- Your goal
With nothing left out, give the data back exactly.

- Provided information
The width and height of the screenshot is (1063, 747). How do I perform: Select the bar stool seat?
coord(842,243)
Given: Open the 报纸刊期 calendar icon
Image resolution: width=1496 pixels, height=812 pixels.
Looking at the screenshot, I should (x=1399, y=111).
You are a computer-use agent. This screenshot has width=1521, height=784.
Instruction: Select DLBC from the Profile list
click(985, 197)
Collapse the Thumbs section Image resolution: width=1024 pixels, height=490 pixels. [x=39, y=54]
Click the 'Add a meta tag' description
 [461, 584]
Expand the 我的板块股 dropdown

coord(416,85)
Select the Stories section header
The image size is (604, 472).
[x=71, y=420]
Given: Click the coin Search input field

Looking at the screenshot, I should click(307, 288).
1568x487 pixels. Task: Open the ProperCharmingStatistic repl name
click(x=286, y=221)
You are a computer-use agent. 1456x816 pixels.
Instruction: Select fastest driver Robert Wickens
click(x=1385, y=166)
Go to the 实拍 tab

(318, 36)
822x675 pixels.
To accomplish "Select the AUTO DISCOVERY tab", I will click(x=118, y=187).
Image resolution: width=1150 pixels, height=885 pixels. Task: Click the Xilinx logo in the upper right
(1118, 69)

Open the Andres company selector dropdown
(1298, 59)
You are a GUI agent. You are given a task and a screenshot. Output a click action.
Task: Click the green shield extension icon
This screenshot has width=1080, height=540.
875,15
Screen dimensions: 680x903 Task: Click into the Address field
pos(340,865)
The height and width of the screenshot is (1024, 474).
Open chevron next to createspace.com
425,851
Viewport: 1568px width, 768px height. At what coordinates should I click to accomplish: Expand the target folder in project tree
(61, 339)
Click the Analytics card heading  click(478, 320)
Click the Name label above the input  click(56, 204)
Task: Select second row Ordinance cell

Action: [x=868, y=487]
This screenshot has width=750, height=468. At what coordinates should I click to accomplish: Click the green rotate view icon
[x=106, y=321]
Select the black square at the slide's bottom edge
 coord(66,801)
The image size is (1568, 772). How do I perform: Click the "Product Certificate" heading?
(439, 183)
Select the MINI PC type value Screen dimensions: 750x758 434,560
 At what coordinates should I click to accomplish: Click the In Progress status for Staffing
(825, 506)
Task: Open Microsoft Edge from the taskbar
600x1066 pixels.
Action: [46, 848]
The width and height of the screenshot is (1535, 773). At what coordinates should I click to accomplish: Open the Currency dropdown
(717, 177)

- Solution for this exercise
The width and height of the screenshot is (1063, 747). How do I perform: Select the bar stool seat?
coord(842,243)
Given: Open the 报纸刊期 calendar icon
Image resolution: width=1496 pixels, height=812 pixels.
Looking at the screenshot, I should (x=1399, y=111).
You are a computer-use agent. This screenshot has width=1521, height=784.
Instruction: Select DLBC from the Profile list
click(985, 197)
Collapse the Thumbs section Image resolution: width=1024 pixels, height=490 pixels. [x=39, y=54]
Click the 'Add a meta tag' description
 [461, 584]
Expand the 我的板块股 dropdown

coord(416,85)
Select the Stories section header
The image size is (604, 472).
[x=71, y=420]
Given: Click the coin Search input field

Looking at the screenshot, I should click(307, 288).
1568x487 pixels. Task: Open the ProperCharmingStatistic repl name
click(x=286, y=221)
You are a computer-use agent. 1456x816 pixels.
Instruction: Select fastest driver Robert Wickens
click(x=1385, y=166)
Go to the 实拍 tab

(318, 36)
822x675 pixels.
To accomplish "Select the AUTO DISCOVERY tab", I will click(x=118, y=187).
Image resolution: width=1150 pixels, height=885 pixels. Task: Click the Xilinx logo in the upper right
(1118, 69)

Open the Andres company selector dropdown
(1298, 59)
You are a GUI agent. You are given a task and a screenshot. Output a click action.
Task: Click the green shield extension icon
This screenshot has width=1080, height=540.
875,15
Screen dimensions: 680x903 Task: Click into the Address field
pos(340,865)
The height and width of the screenshot is (1024, 474).
Open chevron next to createspace.com
425,851
Viewport: 1568px width, 768px height. At what coordinates should I click to accomplish: Expand the target folder in project tree
(61, 339)
Click the Analytics card heading  click(478, 320)
Click the Name label above the input  click(56, 204)
Task: Select second row Ordinance cell

Action: [x=868, y=487]
This screenshot has width=750, height=468. At what coordinates should I click to accomplish: Click the green rotate view icon
[x=106, y=321]
Select the black square at the slide's bottom edge
 coord(66,801)
The image size is (1568, 772). How do I perform: Click the "Product Certificate" heading?
(439, 183)
Select the MINI PC type value Screen dimensions: 750x758 434,560
 At what coordinates should I click to accomplish: Click the In Progress status for Staffing
(825, 506)
Task: Open Microsoft Edge from the taskbar
600x1066 pixels.
Action: [46, 848]
The width and height of the screenshot is (1535, 773). At what coordinates should I click to accomplish: Open the Currency dropdown
(717, 177)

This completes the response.